# Copier des fichiers (disquette ou clé USB) vers Solaris depuis Panther



## Nathalex (25 Mars 2004)

Salut,
Je prends un double risque : 
	

	
	
		
		

		
			




- poster dans ce forum moins populaire que celui sur Mac OS X
- ne pas avoir de réponse parce que je me demande qui peut bien encore utiliser Solaris 5.8

Bref, mon problème : depuis Panther, je suis incapable de faire lire à ma station SUN du boulot sous Solaris des fichiers copiés de mon PowerBook sur des disquettes ou une clé USB. L'icone des fichiers est visible mais est standard (un pdf ne montre pas l'icone usuelle) et la taille du fichier est indiquée comme trop grande pour être lue ou un truc comme ça....

Cela ne posait aucun problème avec Jaguar...
Cela fonctionne avec des CD-RW avec Panther

J'ai essayé de formater mes supports en autre chose que le DOS de mes supports mais c'est pire : les supports ne sont même pas lisibles du tout...

Bref, cela me simplifierait bien la vie si quelqu'un pouvait m'aider à trouver une solution !!

PS : comment SUN arrive-t-il à vendre des machines à plus de 4000 dollars US comme celle que j'ai au boulot ???? Je me suis fait un devis pour le même prix sur le store Apple et j'étais un peu vert....


----------



## plumber (25 Mars 2004)

mais en reseau ta station solaris avec ta panther

ou ouvre une connexion ftp from solaris to panther

et get les fichiers

ya d'autres solu pour pas se prendre la tete

mais c'est dure de savoir pourquoi le type de données mortes
n'est pas compatibles

pour l'icon on s'en fou c'est une attribution de type mime

as tu ouvert les fichiers en mode ascii pour voir ce qui se passe ?
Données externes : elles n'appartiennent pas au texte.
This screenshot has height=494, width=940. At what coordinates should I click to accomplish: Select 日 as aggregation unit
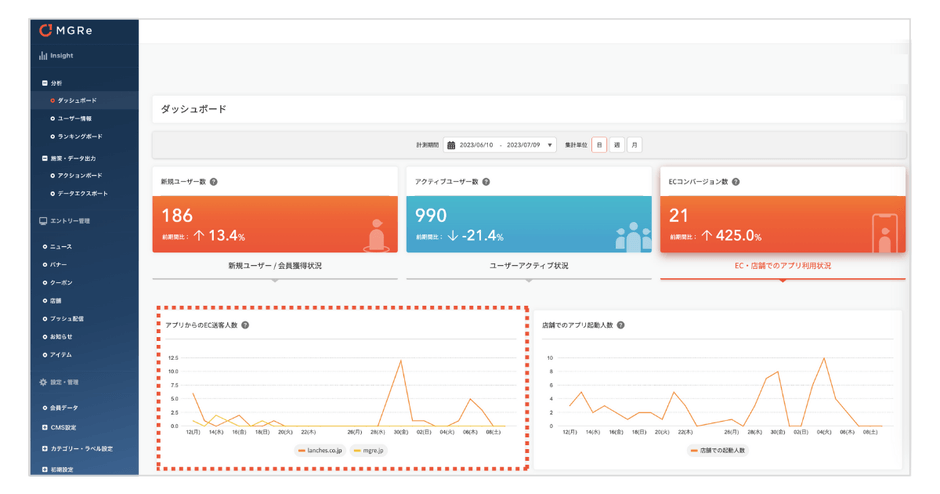(x=598, y=145)
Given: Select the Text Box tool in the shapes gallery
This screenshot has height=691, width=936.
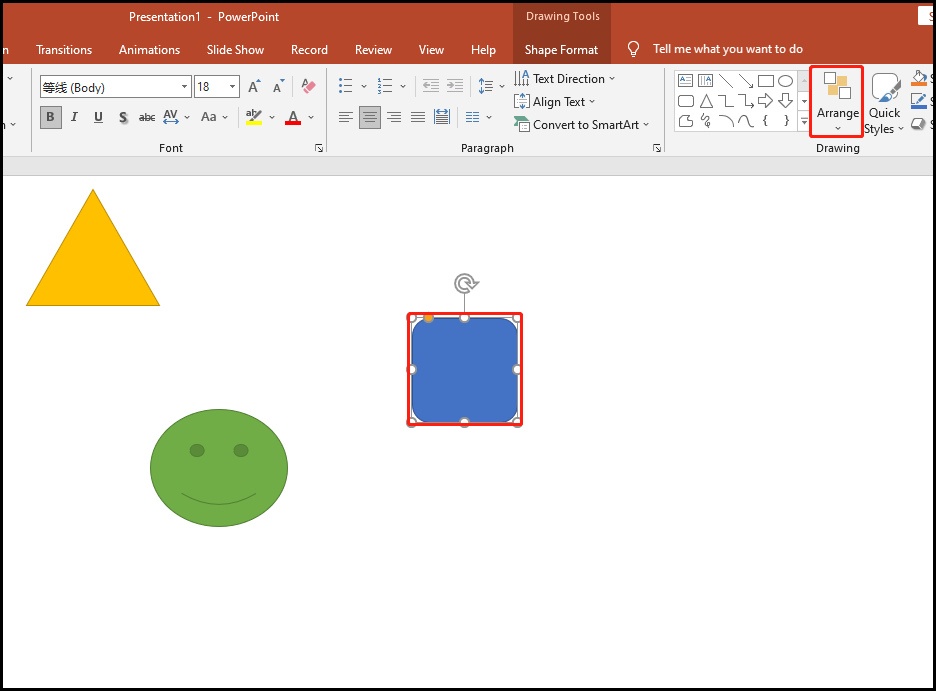Looking at the screenshot, I should pyautogui.click(x=686, y=80).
mais bon la solu c'est de passé par le net


----------



## Nathalex (25 Mars 2004)

Merci !
Je sais bien que la mise en réseau était LA solution. Seulement, ma boîte refuse de vor sur son réseau des machines "étrangères"...
Sinon, pour l'ouverture en ascii, je peux juste préciser que je ne peux pas plus ouvrir les fichiers texte que les autres (je préciserai le message d'erreur au bureau toute à l'heure) et que, par ailleurs, je ne peux pas copier les fichiers de la disquette ou clé USB vers la station SUN. La lecture est donc gravement impossible


----------



## plumber (25 Mars 2004)

tu essayes de faire un partage afp

il faut que t'as station solaris soit doté du deamon NETAtalk

mais si tu ouvres un service FTP tu t'en fou


----------



## marc_ferraton (26 Mars 2004)

et tu ne peux pas faire tes échanges juste avec des mails  ?


----------



## plumber (26 Mars 2004)

ca dépends s'il a 100 meg a faire passer par mail ca risque d'etre long


----------



## marc_ferraton (26 Mars 2004)

plumber a dit:
			
		

> ca dépends s'il a 100 meg a faire passer par mail ca risque d'etre long



J'ai lu que tu parlais de disquettes, dis donc tu me donneras la marque pour une telle capacité


----------



## plumber (26 Mars 2004)

ho bah tru prends 200 disquettes tu les compresses sous un pied de lit

et tu envois par la poste


----------



## Nathalex (27 Mars 2004)

Ben le mail, c'est pas trop possible non plus puisque je ne peux pas connecter le PowerBook au réseau.
En fait, je bosse dans le train avant d'arriver au bureau et quand j'y arrive, j'aimerais bien pouvoir transférer mes trucs sans avoir à graver un CD...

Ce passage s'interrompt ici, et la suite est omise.